**What this task involves:** The answer is the full set of records, given again exactly and without images.

(Stored items)
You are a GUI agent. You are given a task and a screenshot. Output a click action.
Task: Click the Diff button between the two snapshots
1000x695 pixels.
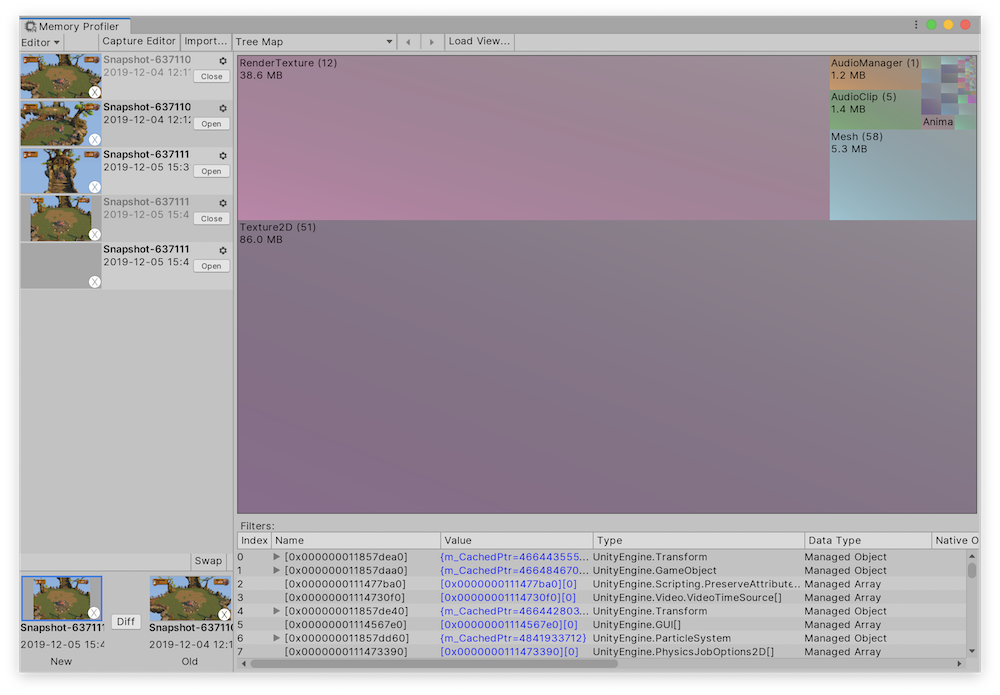click(126, 621)
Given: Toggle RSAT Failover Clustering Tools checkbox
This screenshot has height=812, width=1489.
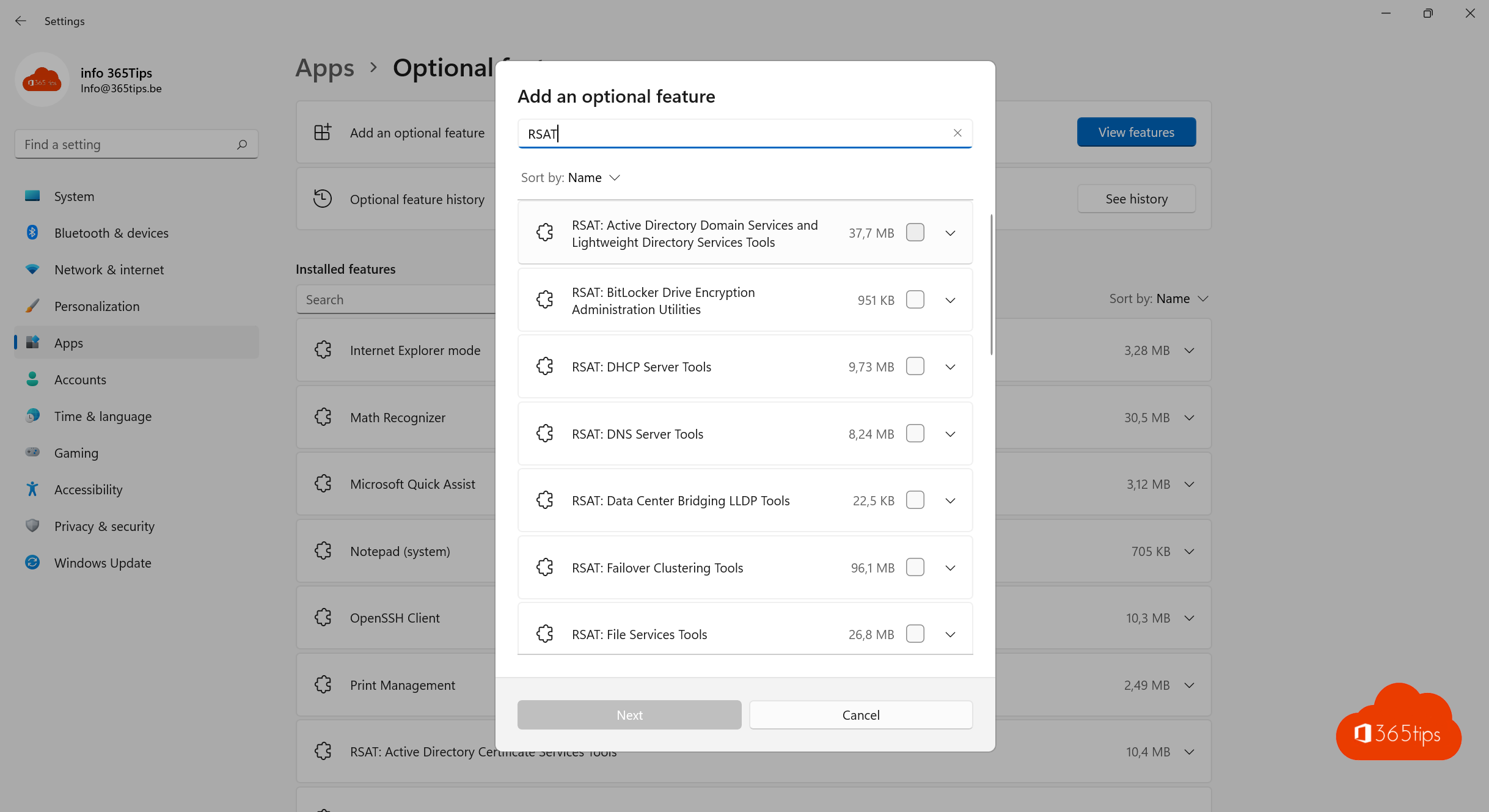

**Written solution:**
You are a GUI agent. You are given a task and a screenshot. Output a click action.
Task: Click the Diff button between the two snapshots
1000x695 pixels.
click(126, 621)
Given: Toggle RSAT Failover Clustering Tools checkbox
This screenshot has height=812, width=1489.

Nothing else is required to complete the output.